- _ÉTAPES DE L'EXERCICE_:
A – Recopiez sans rien changer le passage du texte sur les bureaux et les pavillons, depuis « Richard ROBERT » jusqu'à « transforme, lui aussi. ».
B – Résumez en deux phrases le texte sur les bureaux et les pavillons.

- _TEXTE DE LECTURE_:
=======

Richard ROBERT

Éditeur de Telos (telos-eu.com)

Partage

Bureaux et pavillons sont-ils des bâtiments du passé ?

L’avenir de l’habitat pavillonnaire serait condamné par les nouvelles exigences environnementales. Celui du bureau le serait par les nouvelles réalités du marché du travail, en particulier le télétravail. Si le marché de la maison individuelle connaît un ébranlement sans précédent, le pavillon ne disparaît pas. Il se modifie. L’immeuble de bureau n’est pas abandonné. Il se transforme, lui aussi.

es perturbations qui secouent les marchés de la maison individuelle et de l’immobilier de bureau évoquent, à bien des égards, le perfect storm, cette « tempête du siècle » qui voit les événements entrer en résonance. Aux effets conjoncturels de l’inflation ou de la hausse des taux d’intérêt se conjuguent des facteurs plus structurels qu’il faut prendre le temps d’identifier et d’analyser pour comprendre ce qui s’efface, ce qui dure et ce qui survient.

Partons du pavillon, ce rêve français devenu soudain inaccessible pour une partie des ménages. « Même la crise des subprimes n’avait pas eu un tel impact », déclarait, au printemps 2023, Sylvain Massonneau, vice-président du pôle habitat de la Fédération française du bâtiment 1. La fédération évoque une « crise historique » : les ventes de maisons neuves en secteur diffus se sont écroulées à 96 000 ventes en 2022, contre une moyenne annuelle de 122 243 sur les quinze années précédentes, et, pour l’habitat individuel groupé, la chute est de 22,2 %, avec 6 105 ventes 2. Entre 2021 et 2022, la baisse agrégée de ces deux secteurs est de 31,3 %.

=======

- _LES DONNÉES_:
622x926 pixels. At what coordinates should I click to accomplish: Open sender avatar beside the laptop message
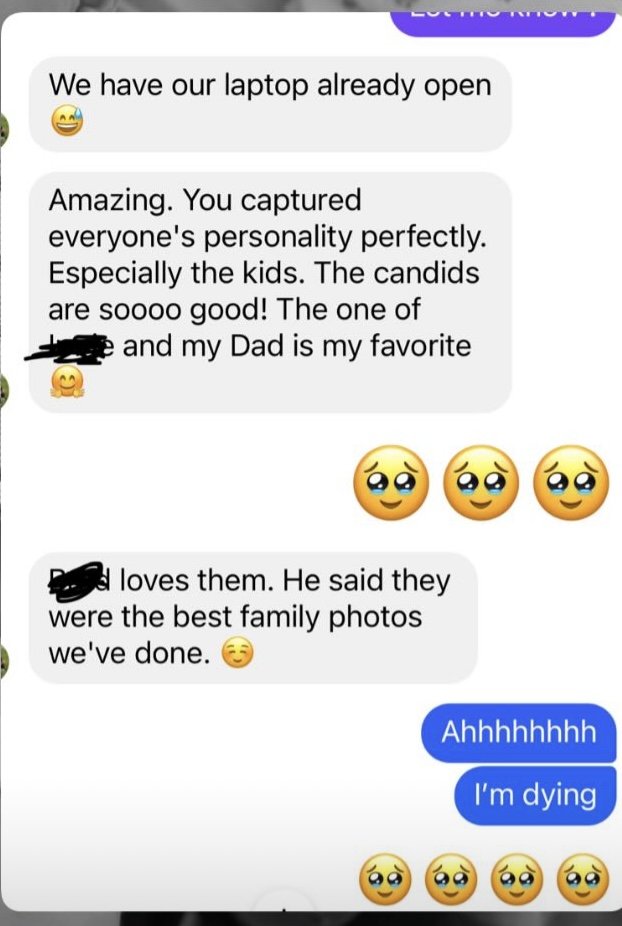point(3,130)
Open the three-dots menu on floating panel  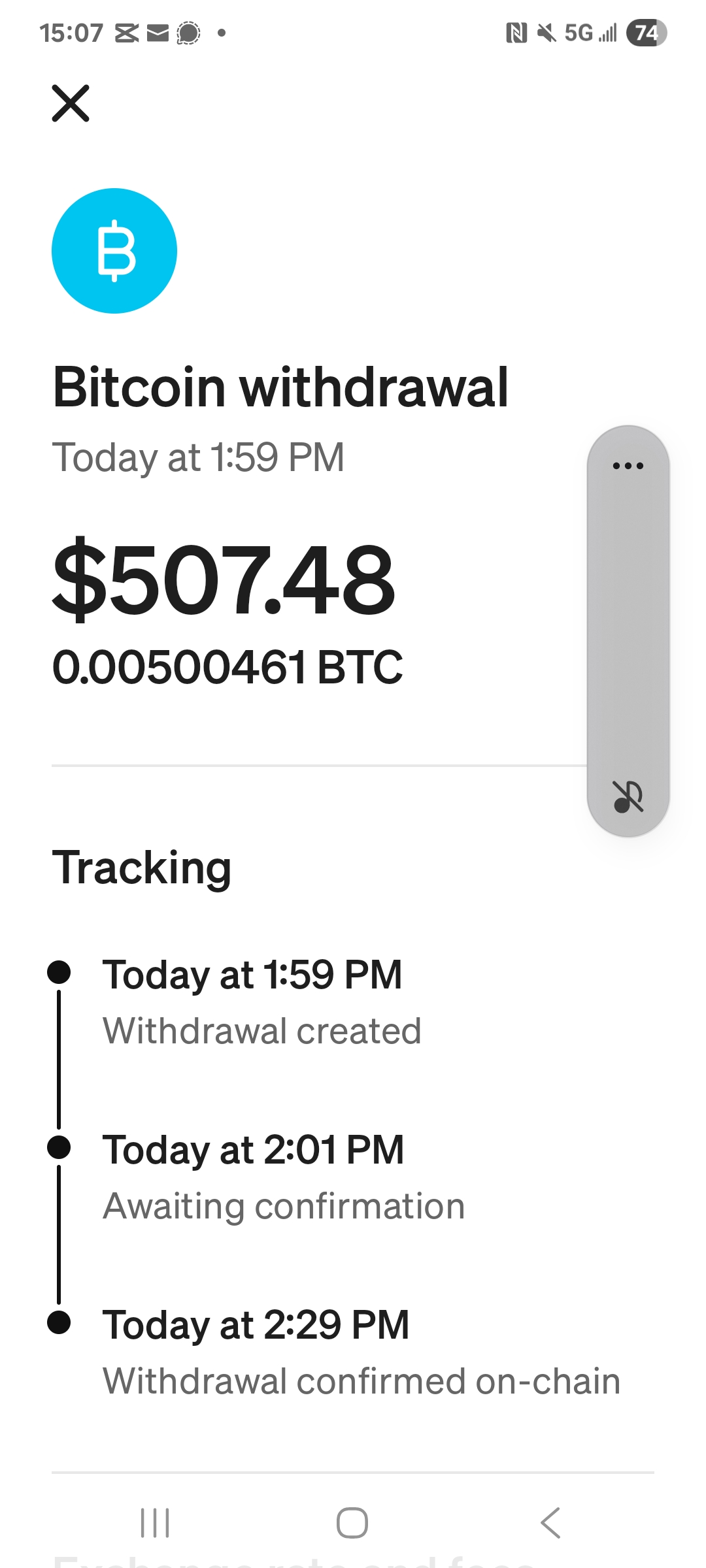click(628, 466)
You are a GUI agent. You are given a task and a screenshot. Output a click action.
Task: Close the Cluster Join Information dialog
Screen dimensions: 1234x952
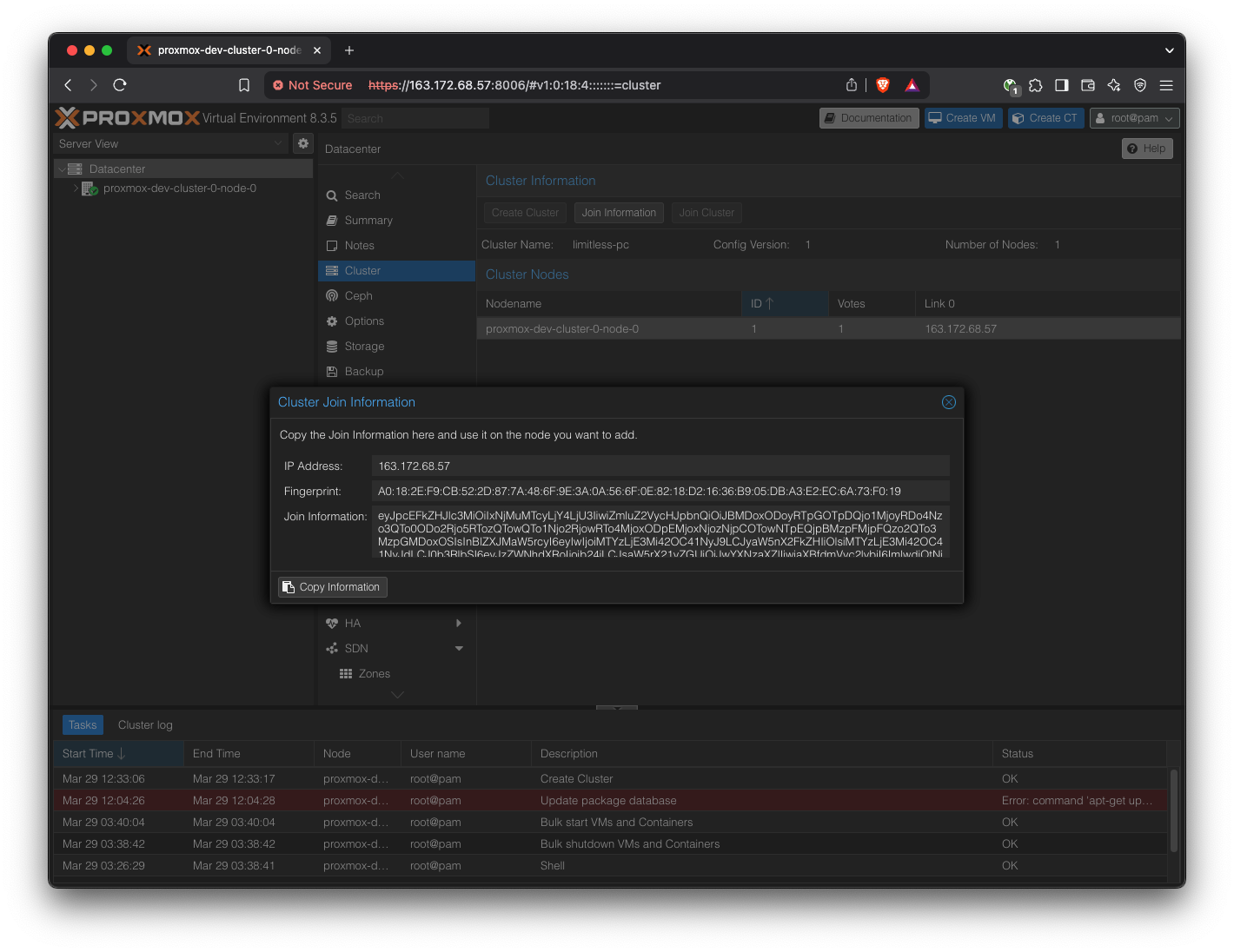point(948,402)
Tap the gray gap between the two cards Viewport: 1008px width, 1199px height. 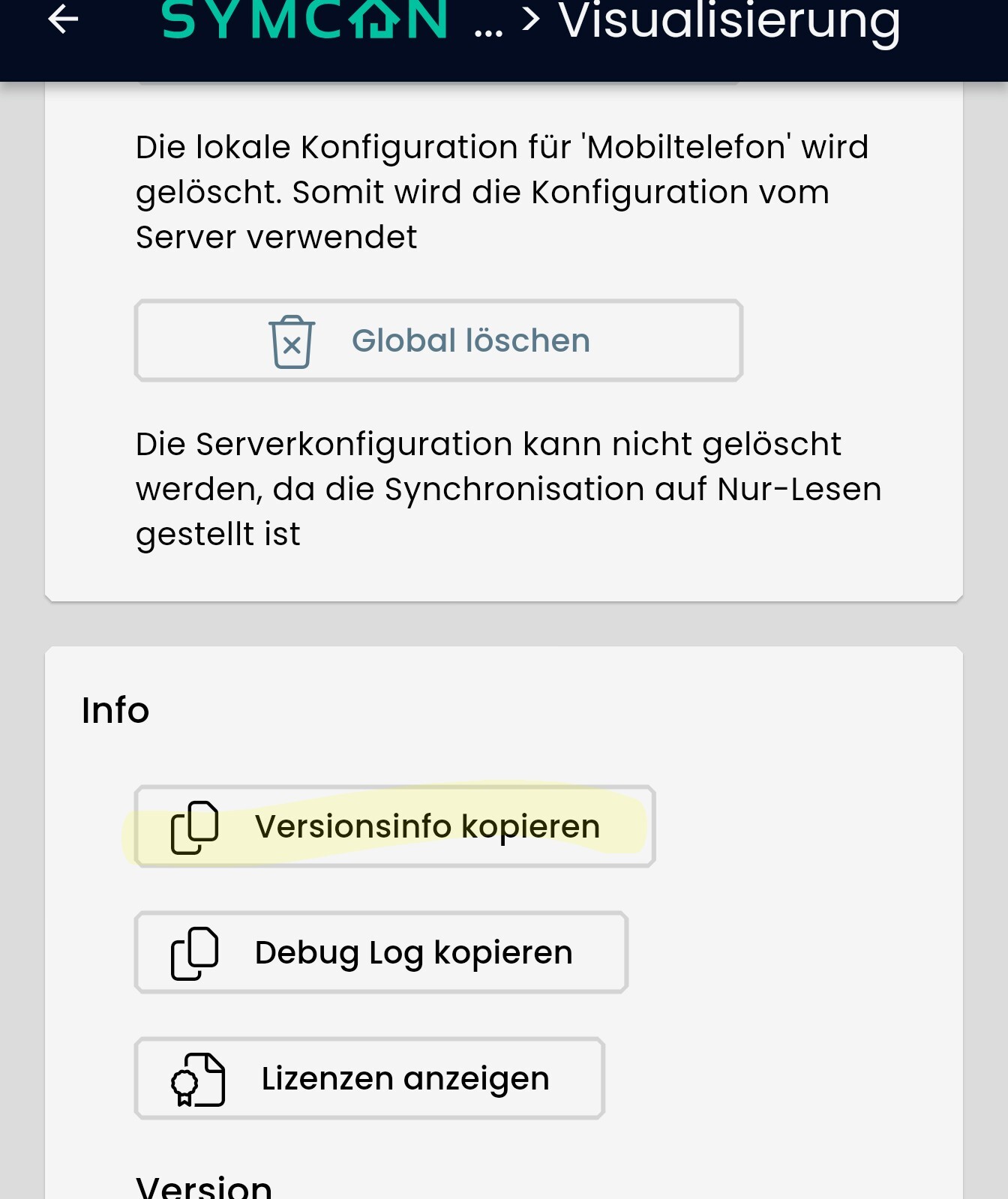(x=504, y=624)
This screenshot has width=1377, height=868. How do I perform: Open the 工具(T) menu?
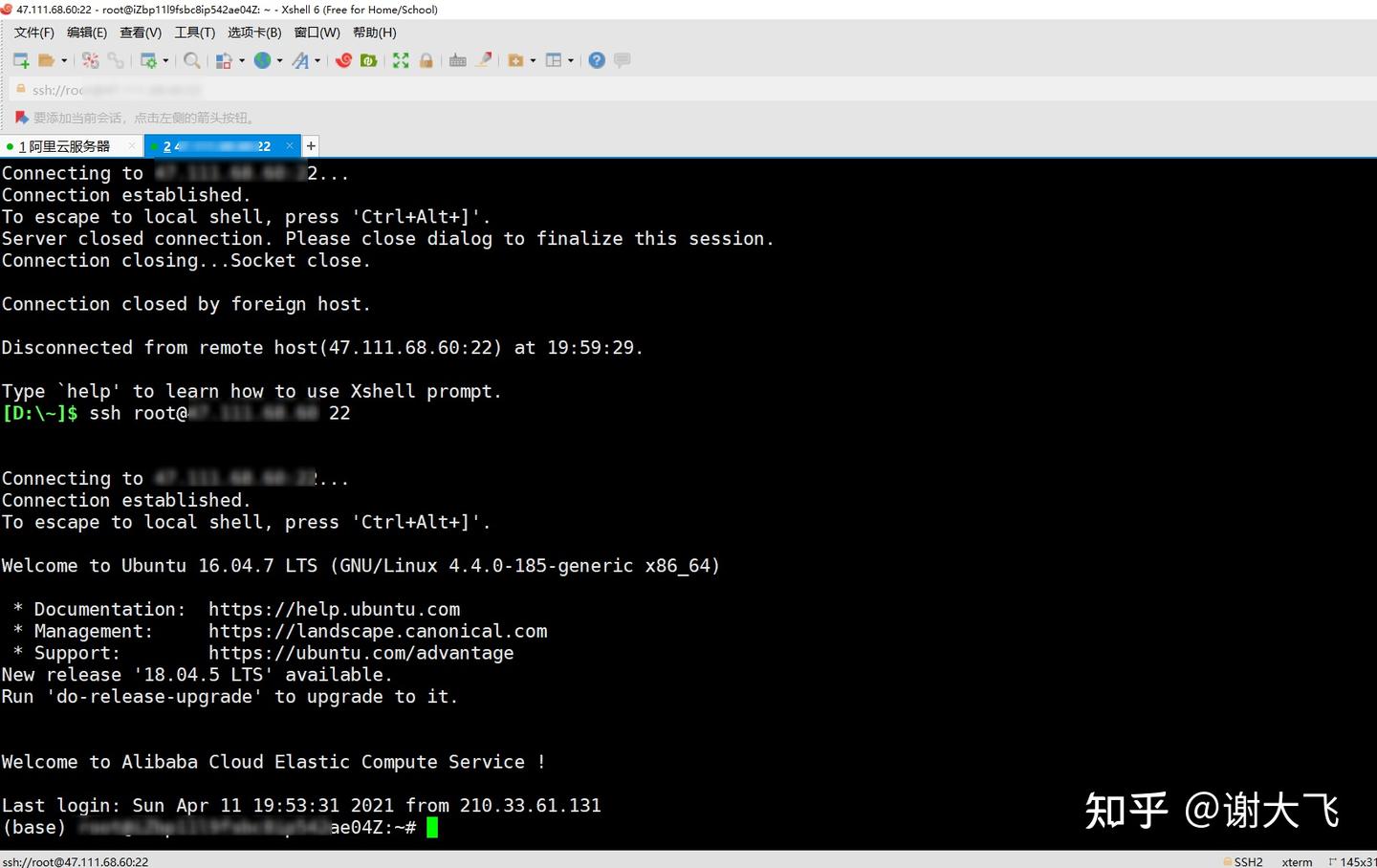(x=194, y=32)
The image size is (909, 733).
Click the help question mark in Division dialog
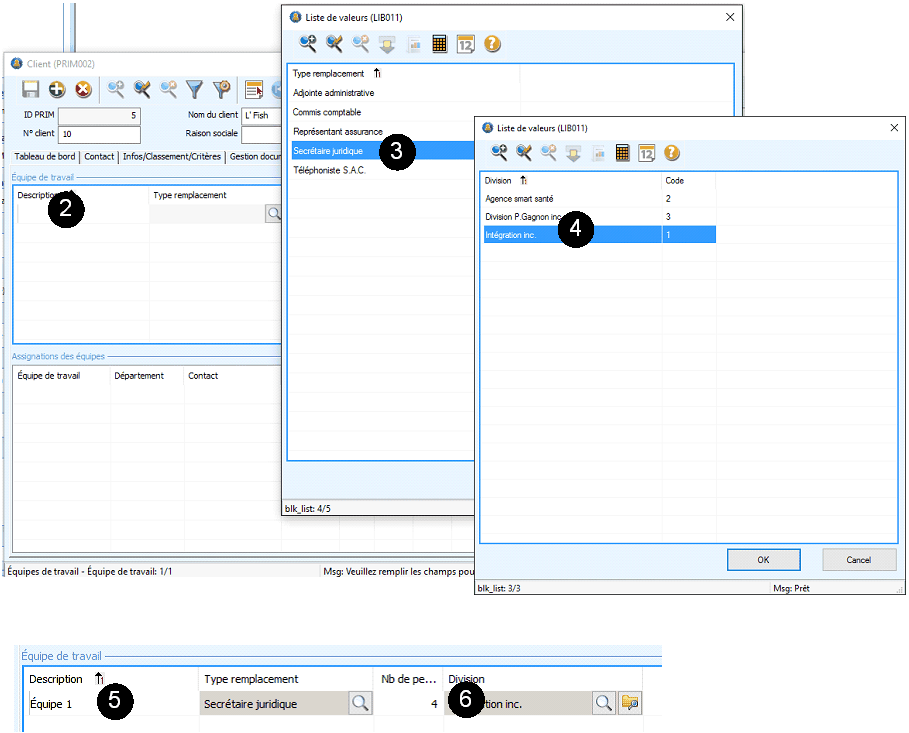[x=672, y=152]
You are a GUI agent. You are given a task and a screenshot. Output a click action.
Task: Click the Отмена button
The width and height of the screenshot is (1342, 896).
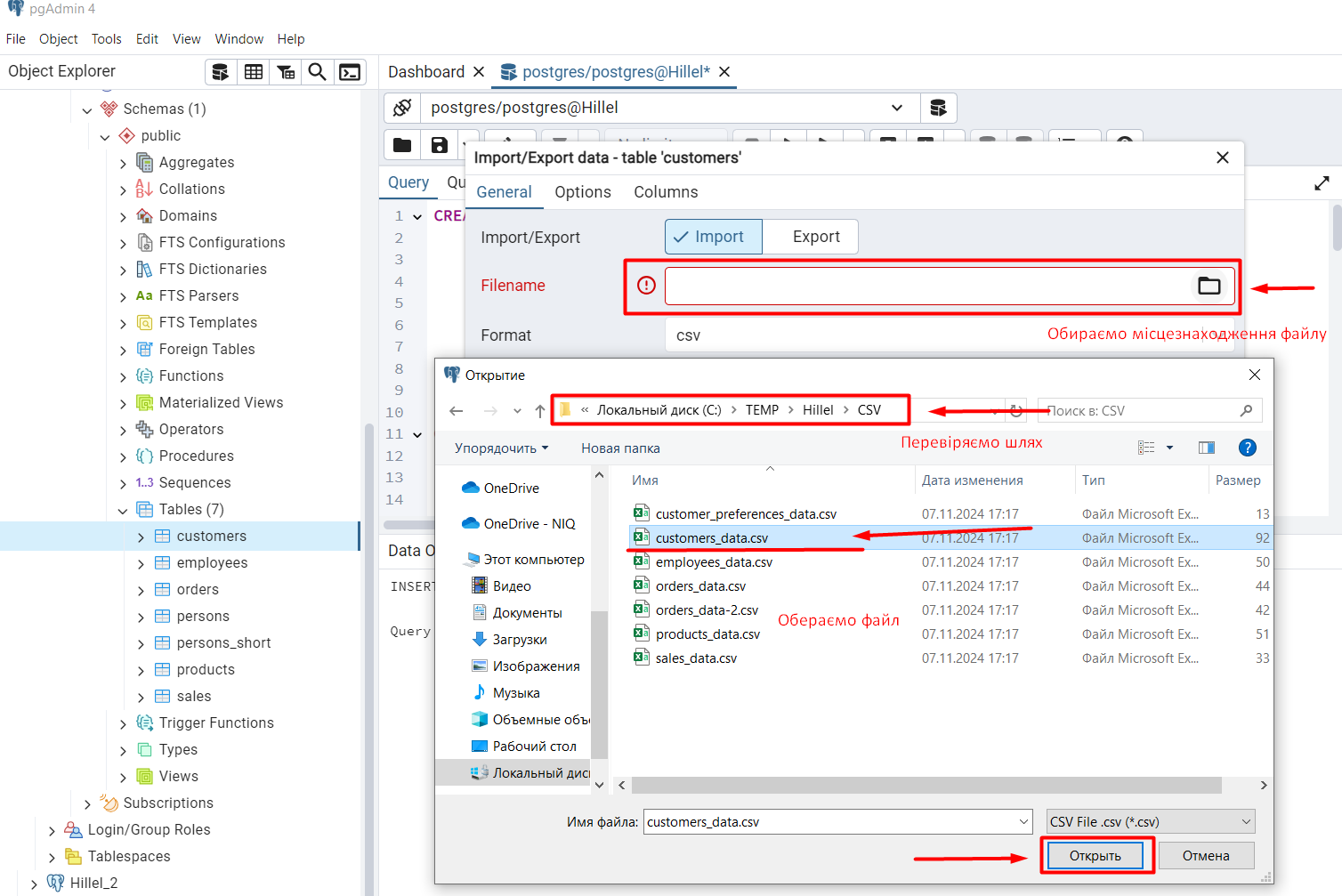(1205, 856)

=======

- _CORRIGÉS DES EXERCICES_:
A –
Richard ROBERT

Éditeur de Telos (telos-eu.com)

Partage

Bureaux et pavillons sont-ils des bâtiments du passé ?

L’avenir de l’habitat pavillonnaire serait condamné par les nouvelles exigences environnementales. Celui du bureau le serait par les nouvelles réalités du marché du travail, en particulier le télétravail. Si le marché de la maison individuelle connaît un ébranlement sans précédent, le pavillon ne disparaît pas. Il se modifie. L’immeuble de bureau n’est pas abandonné. Il se transforme, lui aussi.

B – L'avenir du pavillon serait condamné par les exigences environnementales et celui du bureau par le télétravail, mais ni l'un ni l'autre ne disparaît : tous deux se transforment. La Fédération française du bâtiment parle d'une « crise historique » pour la maison individuelle, dont les ventes de maisons neuves ont baissé au total de 31,3 % entre 2021 et 2022.